Type: Ecuador. Galápagos: Isla Floreana, trail going to Post Office Bay off the dirt road between highlands and Puerto Velasco Ibarra, cliff at NE side of trail (Mirador), 1°17′4.298″S, 90°26′36.60″W, 365 m alt., transition zone, ~ 10 m high lava cliff within dense scrub of Clerodendrummolle, Crotonscouleri and Macraealaricifolia, and one single Acaciarorudiana tree, on top of the basalt cliff, sunny, wind- and rain-exposed, 25-Jan-2011, Bungartz, F. 10207 (CDS 47626 – holotype!).
Description.Thallus saxicolous; upper surface white to whitish gray, dull to shiny, epruinose, densely reticulate-maculate, rarely becoming cracked; abundantly isidiate; isidia marginal and laminal, cylindrical, mostly simple to sparsely branched, occasionally clustered, typically longer along the lobe margin, commonly with a brown to blackened tip, eciliate; lobes small to moderate-sized, 0.3–4(–5) mm wide, ± angular, axils rounded, but not forming conspicuous loops, margins sparsely to abundantly ciliate; cilia short and slender, 0.2–0.5(–0.7) mm long, black, mostly simple, very rarely branched; lower surface black, gradually becoming dark brown towards the margin, lacking a distinctly erhizinate zone, the marginal rhizines not much shorter than the central ones; rhizines long, slender, black, mostly simple, rarely sparsely branched; medulla white.
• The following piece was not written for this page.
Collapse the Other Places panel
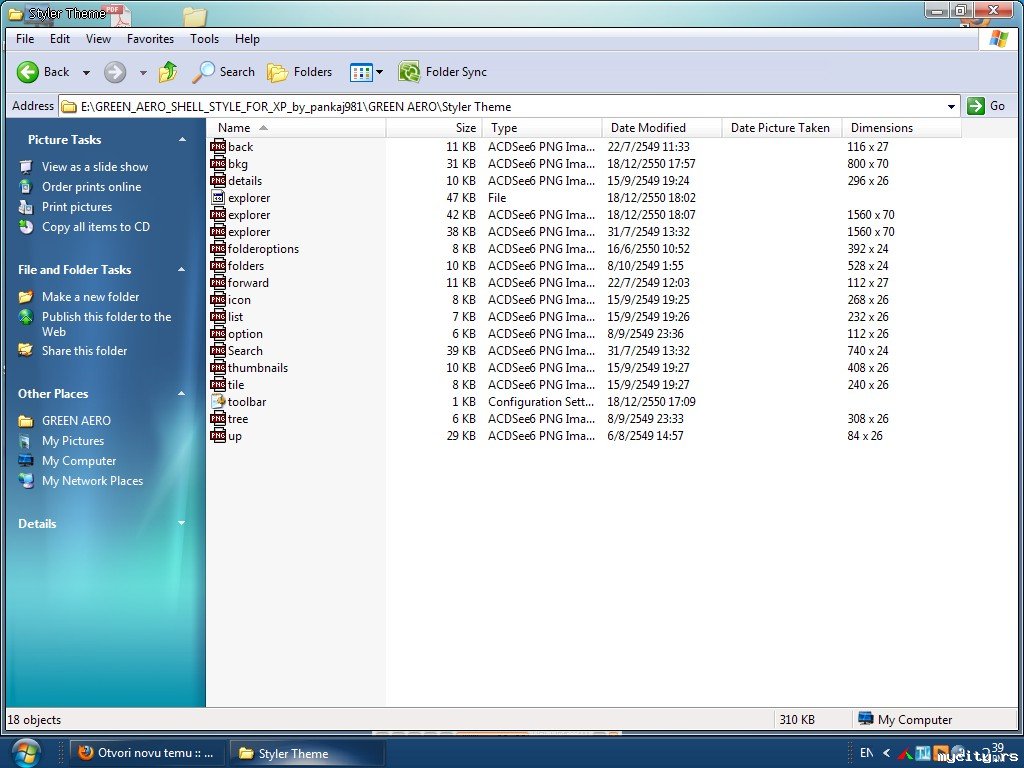This screenshot has height=768, width=1024. [x=182, y=394]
Apothecia and pycnidia not observed among the Galapagos specimens.
Chemistry. Cortex with atranorin [P+ yellow, K+ yellow, KC–, C–, UV–]; medulla with salazinic acid [P+ deep yellow, K+ yellow, soon turning blood-red, KC–, C–, UV–].
Etymology. Named for its saxicolous substrate and its isidia.
Ecology and distribution. Currently known only from the type and presumably endemic, collected on top of a basalt cliff in the transition zone of Floreana Island.
Notes. In Galapagos, P. saxoisidiatum is not easily confused with any other reticulate-maculate species that contains salazinic acid in its medulla. In Galapagos the only other isidiate, reticulate-maculate species containing salazinic acid is Parmotrema subisidiosum. It is much more common and more abundant, and also grows on bark, not on rock. The species can be distinguished from P. saxoisidiatum by larger, rotund, undulating lobes that are abundantly ciliate, and isidia that are soon conspicuously coralloid. In South America, two other species that resemble P. saxoisidiatum have recently been described: Parmotrema anchietanum Marcelli, Benatti & Elix and P. asperum Benatti, Marcelli & Elix (Benatti et al. 2008). Both species also have reticular maculae, contain salazinic acid within their medulla, and are also saxicolous. However, unlike P. saxoisidiatum, these two species are sorediate species, not isidiate.